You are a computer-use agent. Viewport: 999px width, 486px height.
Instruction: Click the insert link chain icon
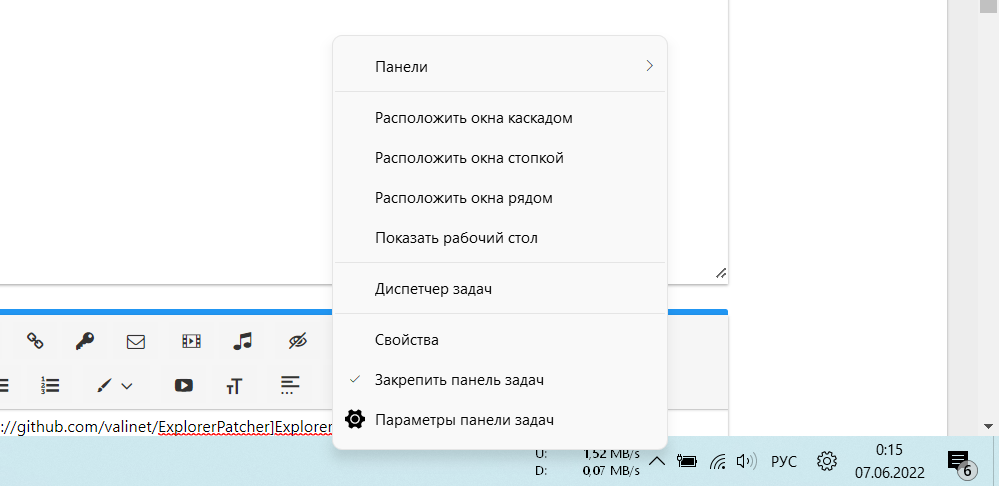tap(35, 341)
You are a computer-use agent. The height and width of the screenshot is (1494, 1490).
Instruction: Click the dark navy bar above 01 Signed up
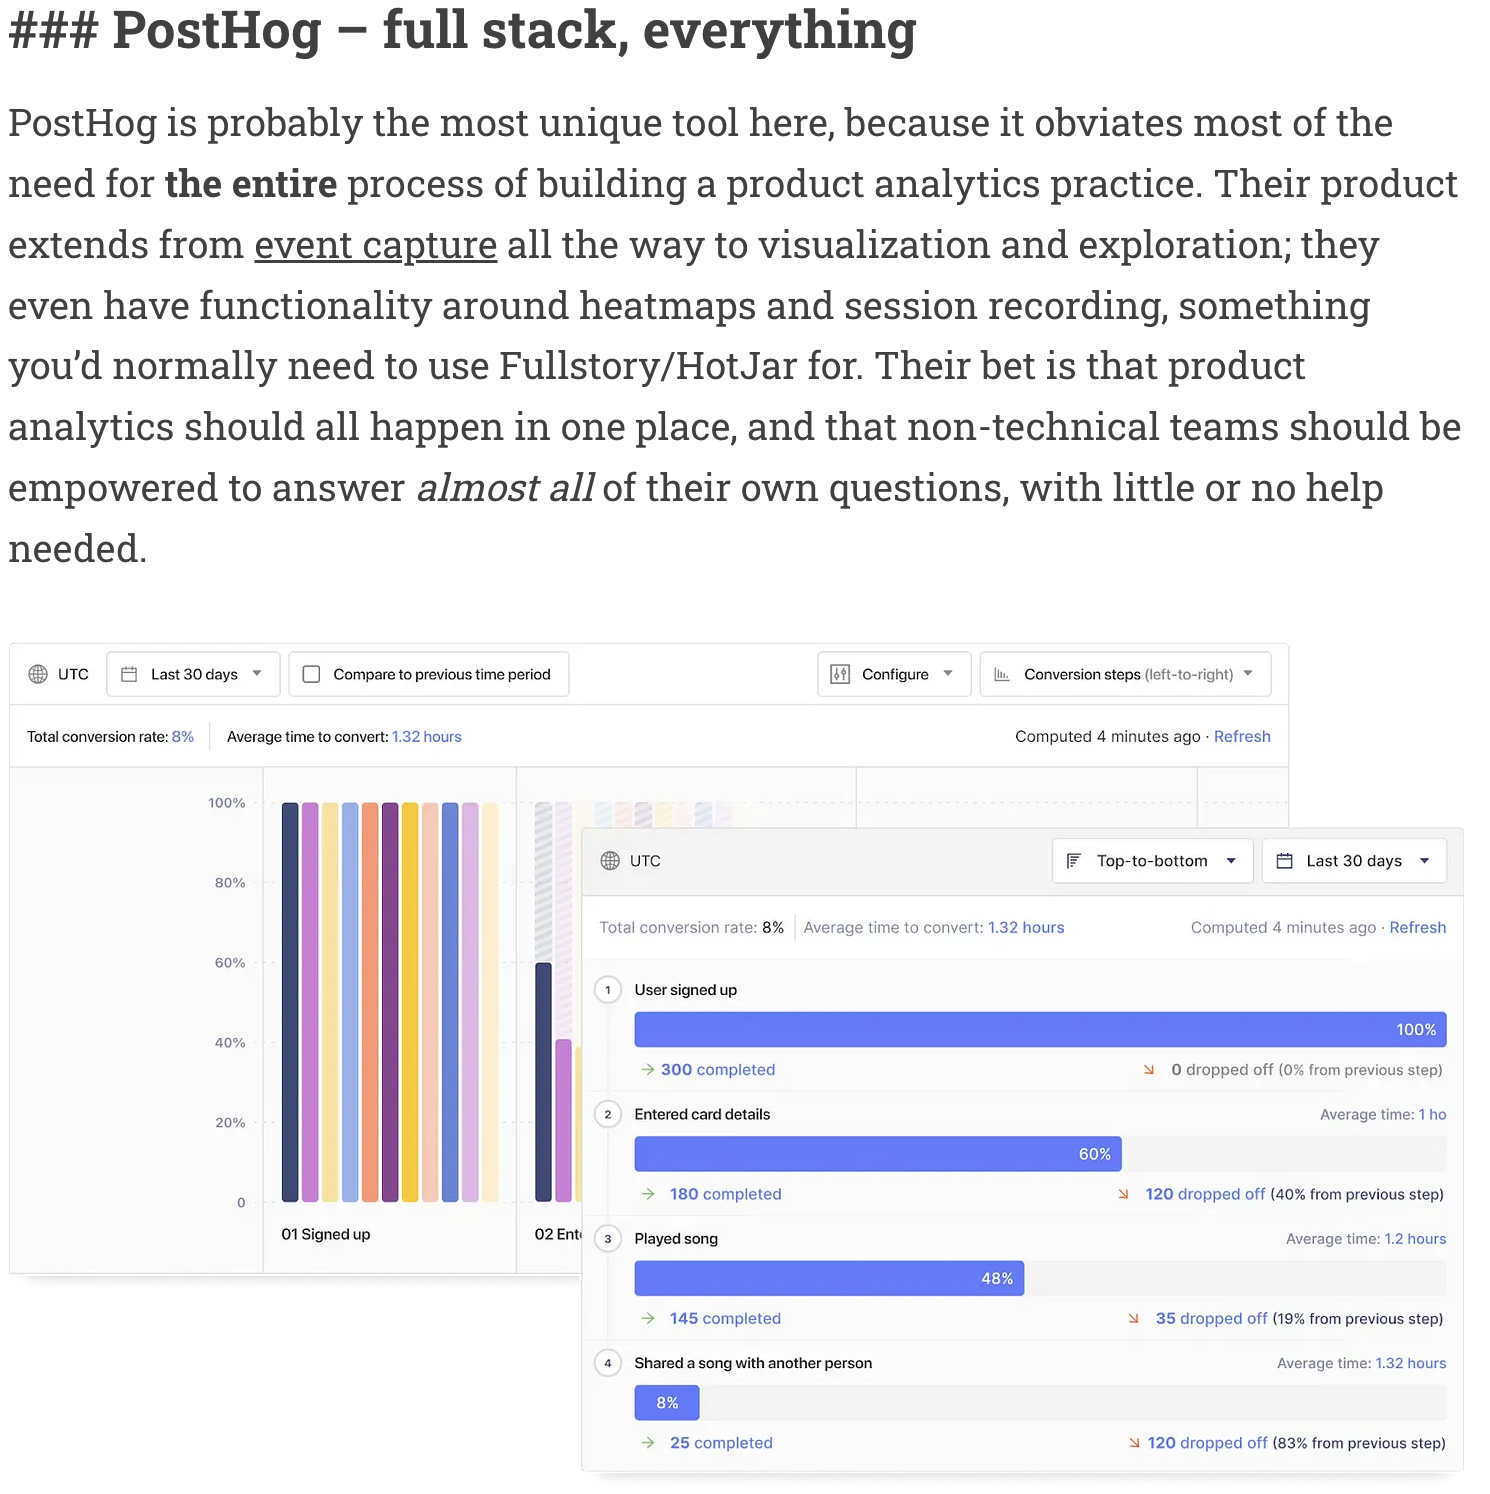coord(290,1001)
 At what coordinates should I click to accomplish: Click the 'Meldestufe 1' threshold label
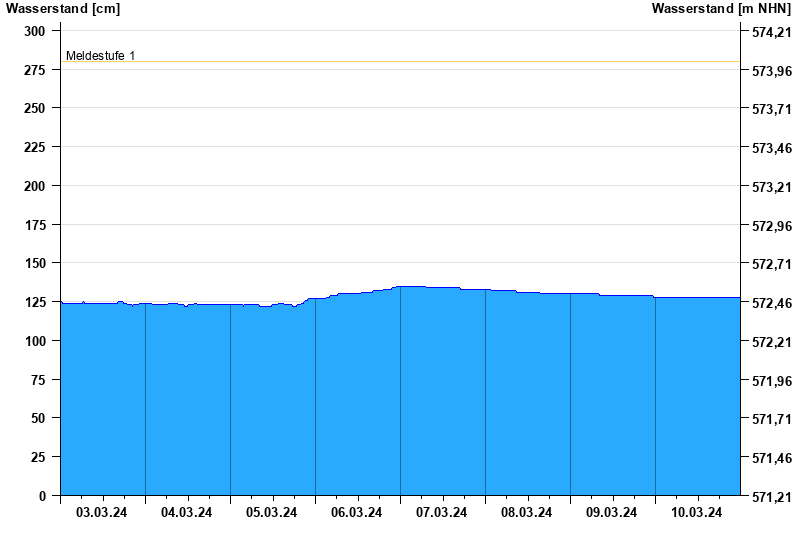(x=100, y=56)
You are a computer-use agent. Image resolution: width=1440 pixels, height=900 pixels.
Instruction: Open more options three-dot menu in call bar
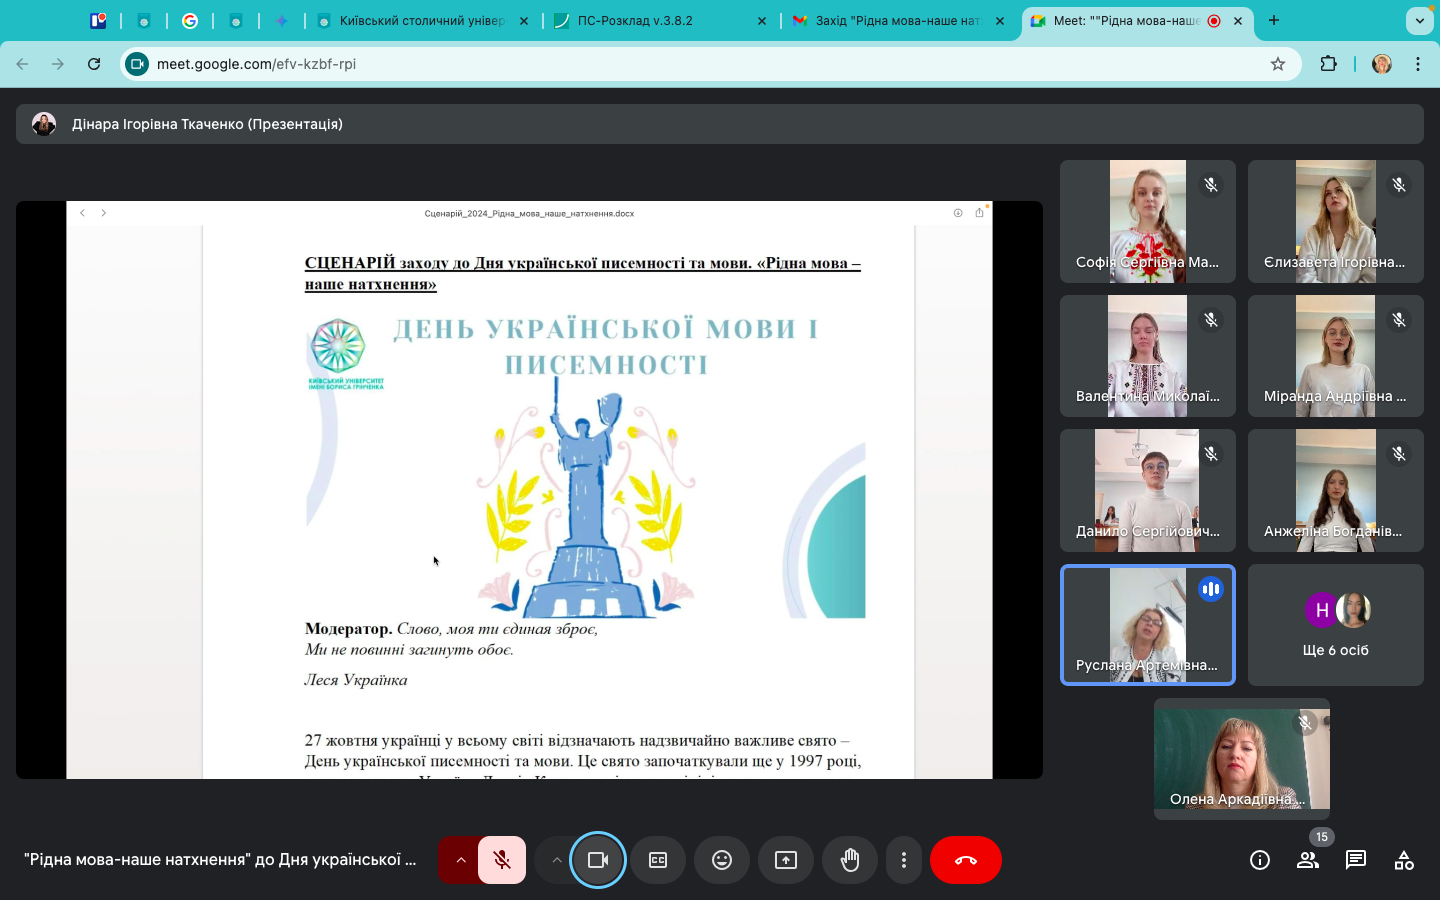pyautogui.click(x=904, y=860)
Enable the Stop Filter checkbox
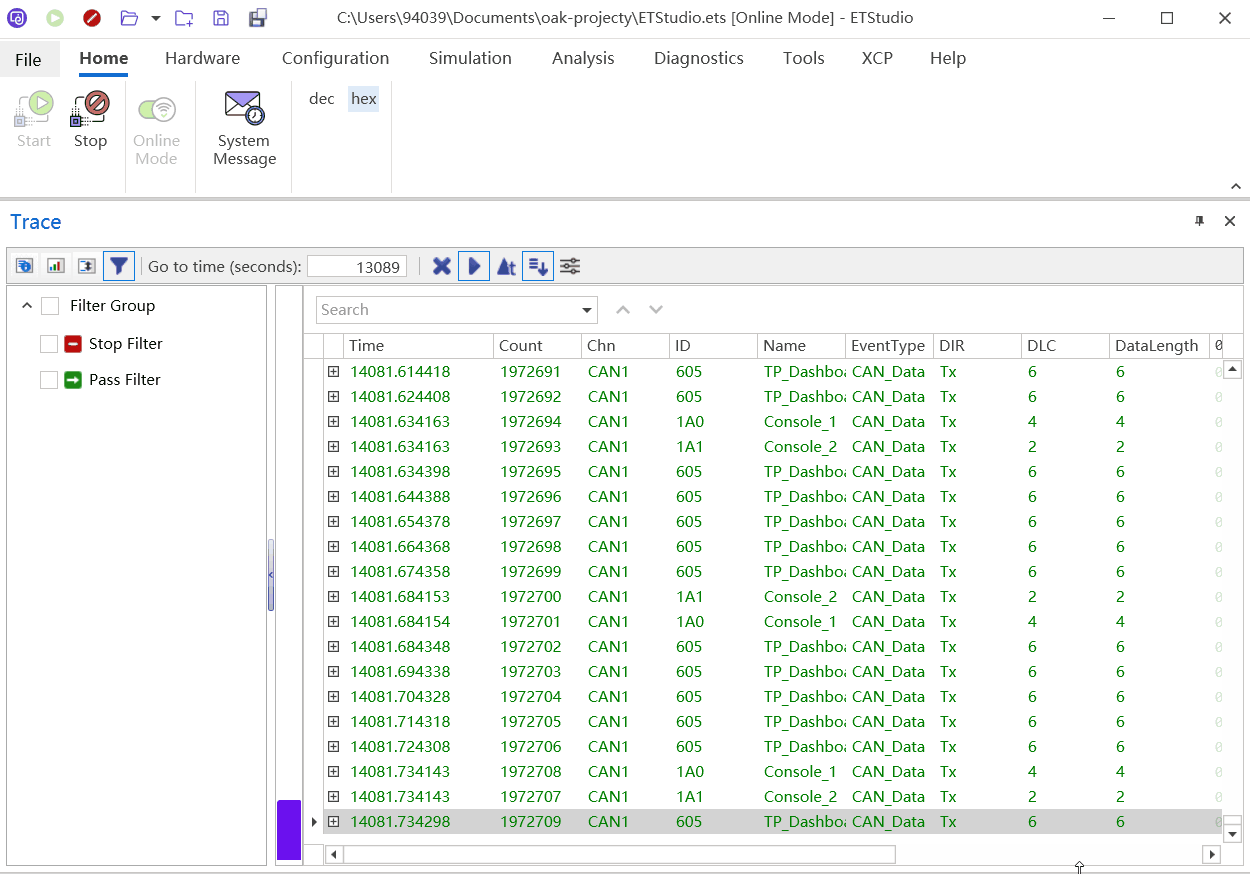 point(49,344)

> [Exercise requirements] In the copy, every entry must appear exactly as written, and no picture may appear.

> [Response box]
You are a computer-use agent. Viewport: 999px width, 486px height.
Instruction: Click the insert link chain icon
tap(35, 341)
You are a computer-use agent. The height and width of the screenshot is (1494, 1490).
Instruction: Click the dark navy bar above 01 Signed up
coord(290,1001)
 At what coordinates should I click to accomplish: Click the 'Meldestufe 1' threshold label
(x=100, y=56)
You are a computer-use agent. Image resolution: width=1440 pixels, height=900 pixels.
Instruction: Open more options three-dot menu in call bar
pyautogui.click(x=904, y=860)
Enable the Stop Filter checkbox
 point(49,344)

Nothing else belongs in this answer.